Local History


Legend tells us that the North Island of New Zealand is actually the world's largest fish. Maui, a Maori hero of ancient times, hooked the enormous fish during an expedition to prove his fishing prowess. If you look at a map of the North Island, you can see that Wellington is the head, Cape Taranaki & East Cape are the fins, and Northland is the tail of the fish - Te Hiku o Te Ika.


Kupe and his crew, in his waka Matahourua, voyaged deep into the Southern Ocean. He discovered Te Ika-a-Maui, and it was his wife Kuramarotini who called the land 'Aotearoa' (land of the long white cloud). The first landfall of the waka Matahourua was the shores of the Hokianga Harbour.

Many of the tribes-people of Northland trace their ancestry back to Kupe. Maori people lived throughout Northland in kainga (villages). As today, they felt an intense closeness to their kin. They lived within the whanau (immediate family) and then within their extended family, called the hapu. The largest group they called iwi (tribe). They did not think of themselves as one people, they belonged to their tribes - Ngati Whatua, Nga Puhi, Te Roroa, Ngati Wai, Ngati Kuri, Te Aupouri, Ngaitakoto, Ngatikahu and Te Rarawa.

Explorers, traders and missionaries

Europeans began living in Northland in the late eighteenth century. They came first on voyages of scientific exploration, soon to be followed by traders seeking deep sea whales and seal colonies. Missionaries headed the next wave of arrivals. On Christmas Day in 1814, on the northern shores of the Bay of Islands, Samuel Marsden preached the first Christian sermon in New Zealand. Soon mission stations were established throughout the region.

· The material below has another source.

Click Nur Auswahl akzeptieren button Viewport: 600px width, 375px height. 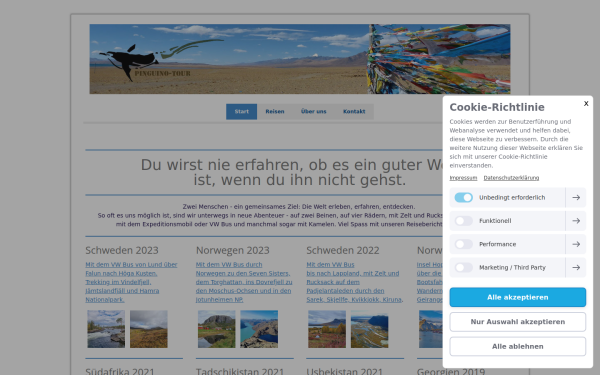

In the early 1850s, five ship-loads of Gaelic-speaking Highlanders settled at Waipu on the east coast to create their own slice of Scotland. On the west coast, emigrants from Dalmatia lived a down to earth life digging gum. And throughout the region, colonists from England, Ireland, Wales and Scotland arrived to mill the forests and establish farms.

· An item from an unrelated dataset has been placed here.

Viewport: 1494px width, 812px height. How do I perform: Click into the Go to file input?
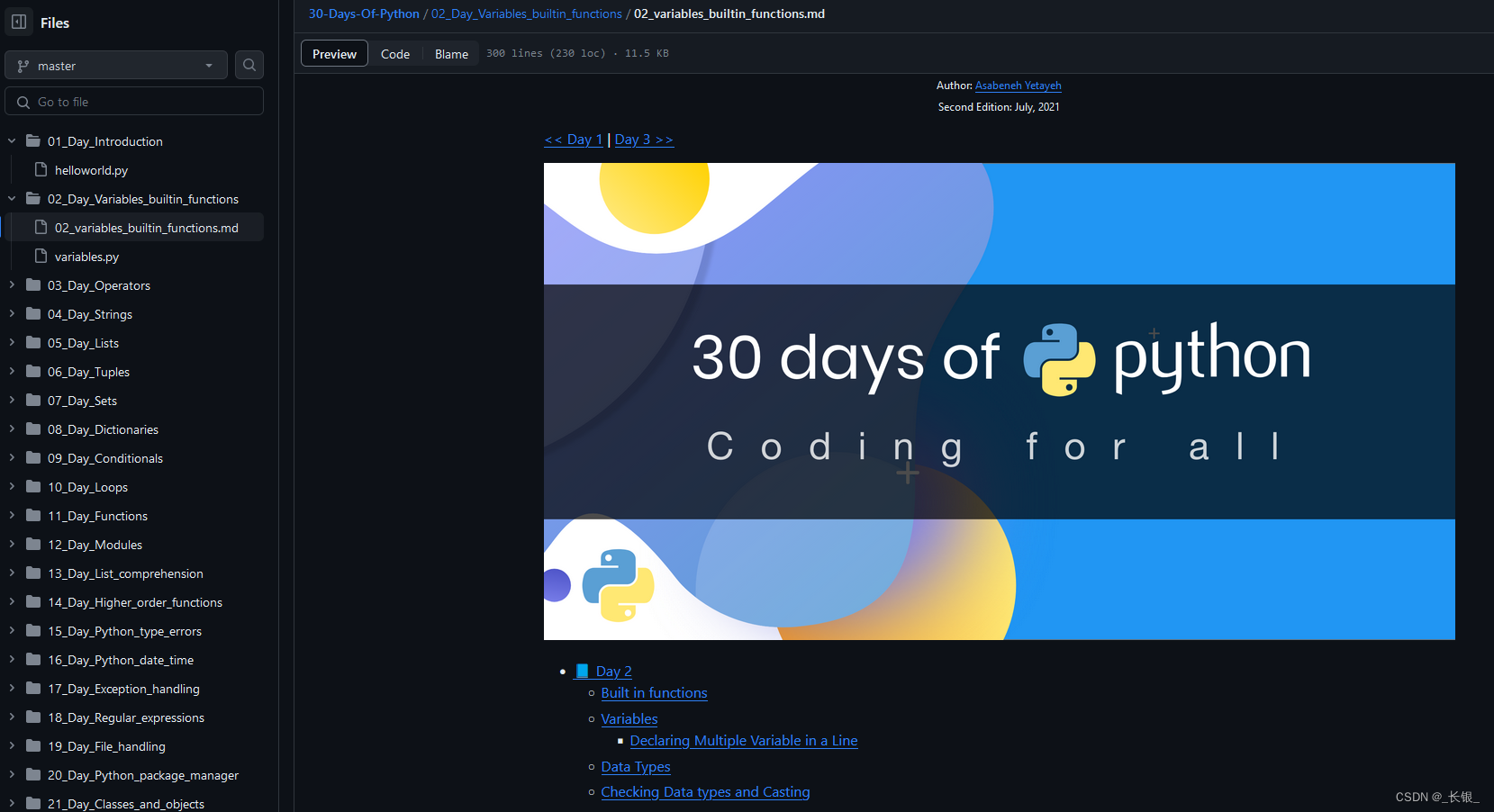[135, 101]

History that can still be seen

Historically significant sites abound in Northland. From a Maori perspective, the pa sites of Kororipo and Ruapekapeka in the Bay of Islands are culturally and spiritually important. European history can be appreciated with visits to the Stone Store and Kemp House in Kerikeri - respectively the oldest stone building and the oldest house in New Zealand. At Waitangi you can view a copy of the treaty that tied together the lives of European and Maori people when it was signed in 1840. Across the harbour from Waitangi lies Russell which was once a place of roughly spoken sailors, grog shops and bawdy houses. It was known as "the hell hole of the Pacific".

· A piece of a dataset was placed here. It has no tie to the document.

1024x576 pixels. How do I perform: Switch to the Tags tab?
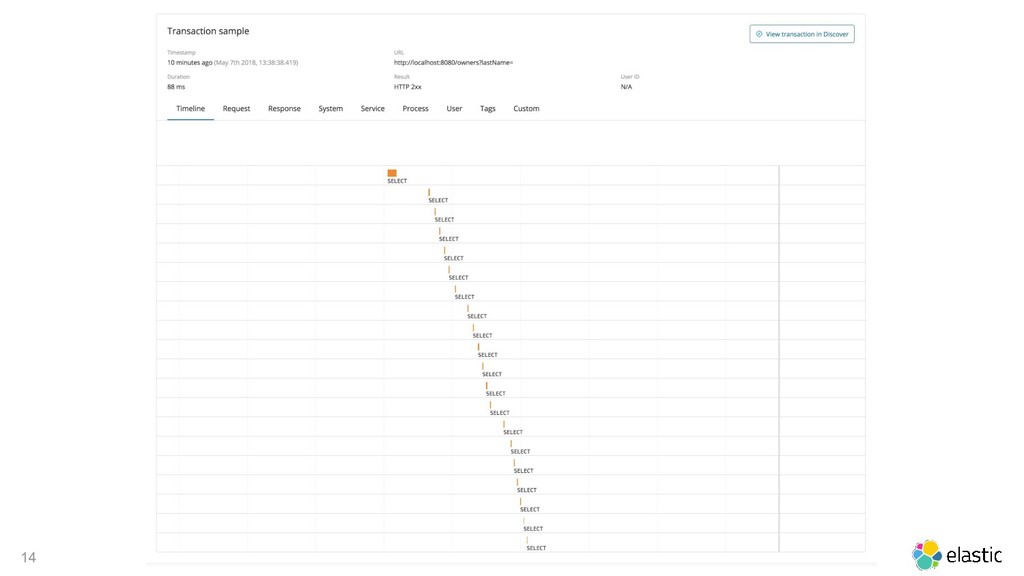pos(487,108)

Throughout your Northland travels, you'll see that the history of the region gives character to the landscape. Quaint white churches, grand old homesteads, tiny wooden cottages, pa sites carved intomountain tops and peninsula headlands. Poignant reminders of a fascinating past. The magical essence of Northland's colourful past is preserved in historic buildings and places waiting for you to explore. Much of Northland's hundreds of miles of coastline remain unspoilt, an aquatic paradise, a truly amazing playground and experiential ecological classroom, encompassing ancient kauri forests, windswept harbours and a host of other natural experiences.